Oh, and the crossovers! Victoria, much like Selena on Hannah, was heavily promoted as a guest star on iCarly before she got her own show. Miranda appeared in BTR’s Christmas special to perform a musical number. Victorious’s Liz Gillies’s appearance on Big Time Rush was given a big push, even though the episode was mostly about something else entirely. BTR showed up on How to Rock, and X Factor sensation Rachel Crow, who has just signed to Columbia and whose Nick show is currently in development, is guest starring on BTR this season. And then there’s this:
Sure, that’s part of a crossover called “iParty with Victorious,” but such tomfoolery isn’t limited to the shows themselves; the stars have also been tapped for promotional bits where they pal around and sing together, like this one:
It’s clear that all of these casts didn’t film at the same time, but nevertheless the effect is the same as the old Disney Channel Circle of Stars: look at how much fun these kids are having! Aren’t they talented and cute? (Yes.) Don’t you want to watch everything else they do?
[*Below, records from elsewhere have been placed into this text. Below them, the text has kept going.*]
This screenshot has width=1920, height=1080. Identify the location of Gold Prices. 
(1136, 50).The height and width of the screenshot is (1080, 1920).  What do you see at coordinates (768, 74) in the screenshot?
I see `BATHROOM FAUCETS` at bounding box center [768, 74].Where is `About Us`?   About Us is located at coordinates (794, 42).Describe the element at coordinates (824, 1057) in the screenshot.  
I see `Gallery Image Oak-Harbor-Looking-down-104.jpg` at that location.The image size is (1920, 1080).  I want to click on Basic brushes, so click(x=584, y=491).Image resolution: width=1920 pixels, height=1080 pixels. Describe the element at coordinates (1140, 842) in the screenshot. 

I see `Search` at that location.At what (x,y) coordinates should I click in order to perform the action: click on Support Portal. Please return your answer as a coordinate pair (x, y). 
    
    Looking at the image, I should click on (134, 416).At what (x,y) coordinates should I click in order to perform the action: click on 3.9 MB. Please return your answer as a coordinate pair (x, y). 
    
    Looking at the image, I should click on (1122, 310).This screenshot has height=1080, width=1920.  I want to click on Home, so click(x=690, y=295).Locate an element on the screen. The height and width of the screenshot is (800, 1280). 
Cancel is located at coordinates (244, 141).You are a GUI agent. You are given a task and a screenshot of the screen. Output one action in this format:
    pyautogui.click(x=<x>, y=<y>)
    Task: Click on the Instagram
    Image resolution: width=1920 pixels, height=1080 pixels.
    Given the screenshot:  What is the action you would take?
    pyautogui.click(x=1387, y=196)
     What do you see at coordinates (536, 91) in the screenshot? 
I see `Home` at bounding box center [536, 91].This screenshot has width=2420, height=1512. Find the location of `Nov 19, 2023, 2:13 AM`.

I could go on – I haven’t even discussed how Nick is starting to mimic DCOMs, especially musical ones – but I think the salient points are clear: Disney and Nickelodeon, have, essentially, reinstated the old studio system, where stars were held to a morality clause, promoted the studio above all, and mixed and matched in whatever projects the studio decided to put them in. And again, to be a modern Disney or Nickelodeon Star, you must:
- sing and dance, or fake it as best as you can,
- perform in not just your show or movie, but the overall pageantry of your network, via crossovers, promotional bits, and even at-home YouTube videos,
- and blur the lines between your real self and your character so that you are never, ever off-duty.
So to answer Sigrid’s question 4,000 words and 10 footnotes later, no. Britney Spears is not a Disney star. And with all the other crap she has to deal with in her life, I bet she’s really glad about that.